Defying the Gravity of Pain


Most people beyond my inner circle have no idea that I hurt, a lot, somewhere between my head and my hips for at least a chunk of almost every day. I rarely publish it, partly because people tend to spontaneously try and solve it so I can return to being okay or, more accurately, so they can. They can’t see, at least for a while like I sometimes can’t, that I already am. After years and years of trying to fix it by looking outside and in, I do occasionally feel like a complete idiot that I haven’t figured it out yet. Especially given the world of possible roads out of pain and how many of them I’ve traveled. But the story I want to share isn’t that one. It’s the undeniable awakening inside the experience of pain that’s caught my attention.


Body pain, for many years of my life, has been a rich laboratory of looking, seeing, and transforming.

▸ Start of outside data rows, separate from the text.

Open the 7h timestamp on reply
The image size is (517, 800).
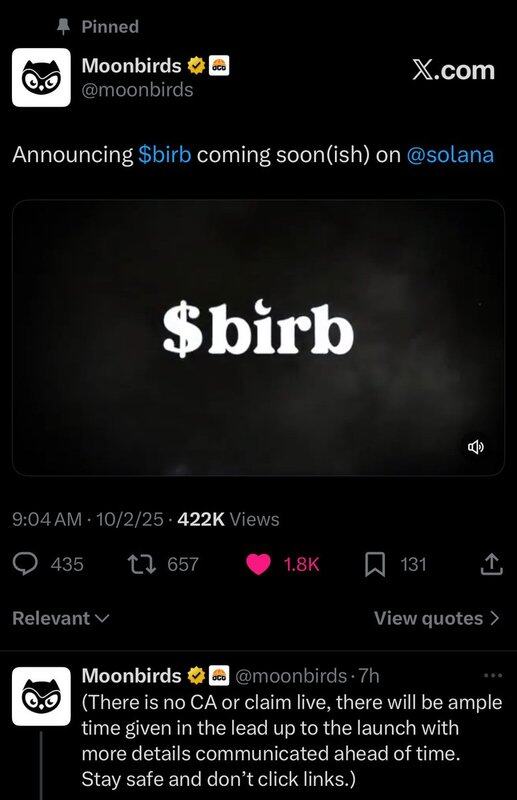[369, 676]
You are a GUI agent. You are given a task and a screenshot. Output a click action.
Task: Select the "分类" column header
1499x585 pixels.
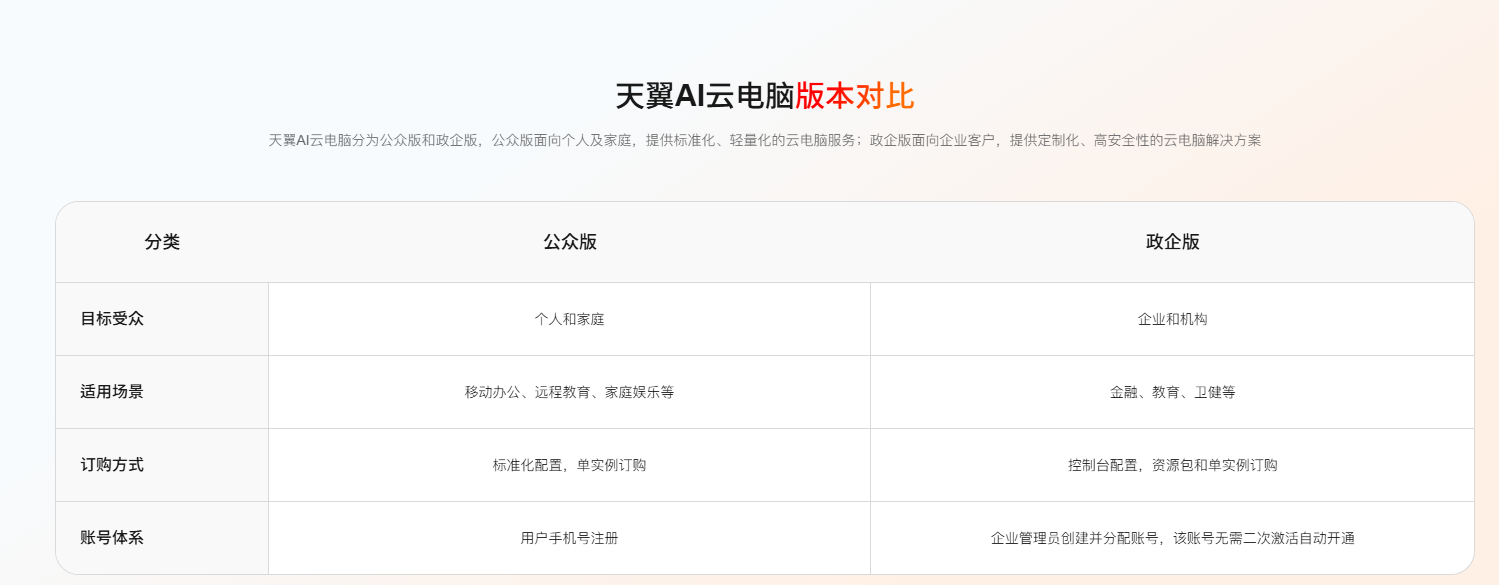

Sometimes it seems that just about everything has changed but the pain itself. Until recently, I often gave my aching body credit for turning me into a seeker of truth, for propelling me into an easier way of being with myself in the world. There is still a grain of truth there, but catching a glimpse of the fact that EVERYTHING in my experience comes from the world of thought, not the world itself, has quieted the idea that anything “out there” has done anything to me at all.


As I’ve gingerly stepped from insight to insight, often with many months in between, I can’t help but notice that while I’m still crossing the terrain of discomfort, I’m on a vastly different continent. One without so many walls of impossibility. One without a closeted monster I have to duke it out with all the time. One where the pain is no longer a reason to put life on hold. Tears still fall when I’m in the thick of it, but my experience of the pain has morphed from a tsunami of suffering into, more often, a wave of stormy surface atop a hundred feet of quiet. I’ve stood on high enough ground to see who I am beneath and beyond and before the pain, the presence untouched by any of it. I’ve seen, all the way to my toes, that being in pain can’t actually get in the way of my own peace or in the way of deeply connecting with other humans, no matter how long it lasts.


Just last week, in the midst of a three-day headache, a thought I’ve chased for years fell right through the floor of my thinking into an obvious spiritual fact - it’s not my fault. The pain is not my fault. The depth at which I saw the truth of this landed me in the full light of my innocence and the relief was astounding. I saw the old tired rut of guilt and blame for what it was, just a well-traveled groove of thinking that hurts when I think it. I saw more cleanly than ever before that pain, without the elephant-sized meaning attached that I’m failing at life, is just another flavor of being alive without even an ounce of suffering in it. The mountain range of meaning I’ve given the pain that causes it to hurt so much is still dissolving, but I am beginning to see I’ve made it into something solid when it isn’t.


Will I ever move beyond it? Will I ever feel the sheer joy of smacking a tennis ball again without feeling 90 the next day? I dunno. I sure hope so. I hope the pain fades away like a sunset when I’m looking the other way enjoying my life, but discovering and bathing in the place from which it doesn’t matter has already made all the difference. That gorgeous healing place where I know I’m more than okay even without any answers, and where any eventual answers will arise, including the ones that take me out in the world for help. Sinking into this truth has already set me free. I’m falling head-over-heels in love with the infinite space where I’m free to play with feeling strong from the knowing that I already am. There is an endless supply of hope and joy there. The light, shining out my eyes, tells me so.